Lifestyle factors that increase downward pressure on the pelvic floor also accelerate the process. Chronic straining from severe constipation or a persistent, forceful cough puts repetitive stress on the supportive structures. High-impact activities, regular heavy lifting, and increased abdominal weight due to obesity elevate intra-abdominal pressure, which pushes the organs downward. These factors combine with the decline in estrogen levels after menopause, which further reduces the strength and elasticity of the pelvic tissues.
Identifying the Physical Symptoms
The most common indicator of prolapse is a sensation of pelvic pressure, often described as a feeling of heaviness or a dragging sensation in the lower abdomen or vaginal area. This discomfort typically worsens throughout the day or after periods of prolonged standing or physical activity. Many women notice a visible bulge or a lump protruding from the vaginal opening, which may be felt during bathing or wiping.
Prolapse can significantly affect the function of neighboring organs, leading to various issues with bladder and bowel function. Urinary symptoms can include frequency, urgency, or stress incontinence, where urine leaks with coughing or sneezing. Difficulty completely emptying the bladder is also a common complaint.
Bowel symptoms may involve a feeling of incomplete evacuation after a bowel movement or the need to apply manual pressure to the vaginal wall to facilitate the passing of stool. Discomfort or pain during sexual intercourse is another symptom that may arise due to the change in vaginal anatomy. Any new or persistent feeling of a foreign object or mass in the vagina warrants a medical evaluation.
Medical Diagnosis and Treatment Options
Diagnosis of post-hysterectomy prolapse typically begins with a thorough medical history and a specialized pelvic examination. During the exam, a healthcare provider will often ask the patient to bear down or cough while lying down or standing, which helps to visually assess the extent and type of organ descent. Standardized questionnaires are also used to quantify the severity of the patient’s symptoms and the impact on their quality of life.
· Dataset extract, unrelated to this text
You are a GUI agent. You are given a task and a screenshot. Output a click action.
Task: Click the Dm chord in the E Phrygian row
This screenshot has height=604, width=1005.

Non-surgical management is the first line of defense for mild to moderate cases, focusing on strengthening the pelvic support system. Pelvic floor muscle training, guided by a physical therapist, aims to improve the strength and coordination of the muscles supporting the pelvic organs. Lifestyle modifications, such as weight reduction and managing chronic constipation, are also implemented to reduce repetitive strain.
A pessary is a non-surgical device that can be inserted into the vagina to provide mechanical support to the prolapsed organs. These devices come in various shapes and sizes and must be fitted by a healthcare professional, offering a removable, non-invasive option for symptom relief.
For more severe prolapse or when conservative methods fail, surgical intervention is considered to restore anatomical support and function. A common surgical approach for vaginal vault prolapse is sacrocolpopexy, which uses a synthetic graft or mesh to attach the vaginal cuff to the sacrum, or tailbone. Other procedures, such as vaginal vault suspension or anterior/posterior colporrhaphy, aim to repair defects in the vaginal walls by reattaching the tissues to strong ligaments within the pelvis. The specific surgical method chosen depends on the particular organs prolapsing and the overall health of the patient.